Is it correct to define Riemann integrability as follows: 'For any ϵ>0, there exists a δ>0 such that if the maximum interval length of the partition is less than δ, then the difference between the upper and lower Riemann sums is less than or equal to ϵ'? I wanted to define Riemann integrability using the idea of the epsilon-delta method.

 

[mcastillo356]

I wanted to define Riemann integrability using the idea of the epsilon delta argument.

Hi, @hongseok. We call $f$ Riemann integrable on $[a,b]$ if there exists $L\in{\mathbb R}$ so that for every $\epsilon>0$ there exists some $\delta>0$ such that

$$|S(f\,\dot{P})-L|<\epsilon,\qquad\forall{P}.\quad{||P||<\delta}$$

for any tag $\dot{P}$ on $P$.

Did I help you? Best wishes!

 

[FactChecker]

TL;DR Summary: Is it correct to define Riemann integrability as follows: 'For any ϵ>0, there exists a δ>0 such that if the maximum interval length of the partition is less than δ, then the difference between the upper and lower Riemann sums is less than or equal to ϵ'? I wanted to define Riemann integrability using the idea of the epsilon-delta method.
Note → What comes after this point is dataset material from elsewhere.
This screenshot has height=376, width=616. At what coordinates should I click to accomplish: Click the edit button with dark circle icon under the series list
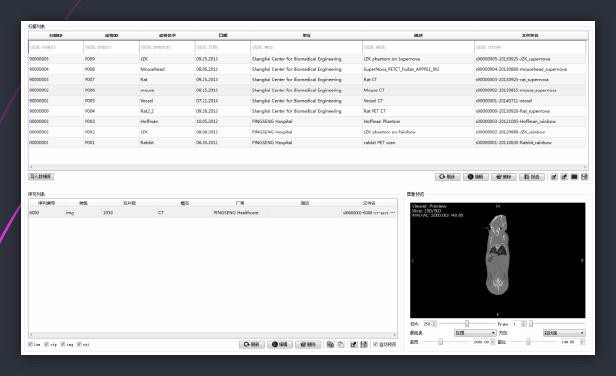[280, 345]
Is it correct to define Riemann integrability as follows: 'For any ϵ>0, there exists a δ>0 such that if the maximum interval length of the partition is less than δ, then the difference between the upper and lower Riemann sums is less than or equal to ϵ'? I wanted to define Riemann integrability using the idea of the epsilon-delta method.

Intuitively, this seems good for finite integrals. For a formal proof, you would need to work through all the details using the precise definitions that you are given. I don't think that your approach will work for infinite integrals, but your official definitions may not allow those anyway, or there might be some way around those.

 

[PeroK]

Intuitively, this seems good for finite integrals. For a formal proof, you would need to work through all the details using the precise definitions that you are given. I don't think that your approach will work for infinite integrals, but your official definitions may not allow those anyway, or there might be some way around those.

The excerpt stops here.